4- Spirituality: this part is underestimated even in Moroccan society, we think of religion as something linked to our parents and because the nature of a child is to question everything, you may have asked questions like "why we pray 5 times per day?", "God created us, but who created God?" and in most cases, your parents couldn't answer. This is why we find big contradictions in our society because people with unanswered questions tend to follow the cultural behavior, you can see this in prayer vs fasting in Ramadan, at some point in Moroccan history, Moroccan people accepted that it is normal to not pray but we didn't accept yet to eat publicly in Ramadan, it's not the case in Tunisia for example. But forget about Morocco and Islam, I think the human being needs an infinite source of real hope because if you don't believe in an afterlife for example, mathematically you have 120 years at max to live that's 6258 weeks and 43800 days, so there will be no limits because you will die anyway.
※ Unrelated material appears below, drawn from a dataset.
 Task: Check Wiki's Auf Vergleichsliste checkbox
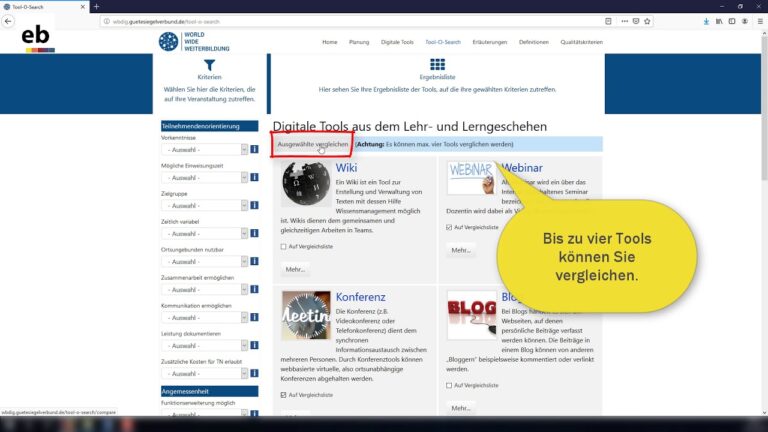click(x=285, y=246)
5- Impact: Even with the former 4 pillars for a good life, you can feel that something is missing, you may ask yourself what's the purpose of my life anyway?, even if you believe in the religion you may ask, why God put me on this planet?. Although your religion can give you a basic answer for these questions, I believe every person should find out why he is here, the answer may change throughout the years, pain and joy can play a huge role in this change, hence emotional control is a very important and hard skill to master in this journey. I respect the idea of "doing what you love" and "follow your passion" but I partially disagree with it because of the same discussion for happiness/joy and sometimes you don't know what is your passion, so trying to find your passion before starting to work is a waste of time. Furthermore, the meaning of passion is confusing, in his book "Mastery", Robert Greene talked about the concept of "following your tendencies", and he gave the examples of Darwin and Da Vinci, in the same book he showed the importance of diligence and hard work. The same thing with the story of Polgár sisters, there was hard work and a strong tendency, which lead to defeating the legendary Garry Kasparov by the beautiful Judit Polgár. So I think you should test for a long time as much as you can and be disciplined in the journey which is easy said than done that's why "love" and "pain" can bring a serious problem for young people, the emotional control takes years to develop, so instead of doing what you love, try to do what you believe, it's gonna be tough sometimes, but that pain is necessary.
At the end, I think we should work on every pillar on a regular basis considering our current situation, some parts have to be tackled on a daily basis, others on a weekly basis and some on a monthly basis, remember your life is like a unique puzzle your job is to figure out how to solve it. It's not always positive and good, sometimes it will suck and that's fine, just stay in the game.
I appreciate that you spent your precious time reading my crazy words, this is not guidelines or advice (I'm not allowed to give advice anyway), it's my point of view on a very complicated topic, I know that time and experiences can destroy any point of view. I hope that this article gave you some practical insights to find your answers, thanks again.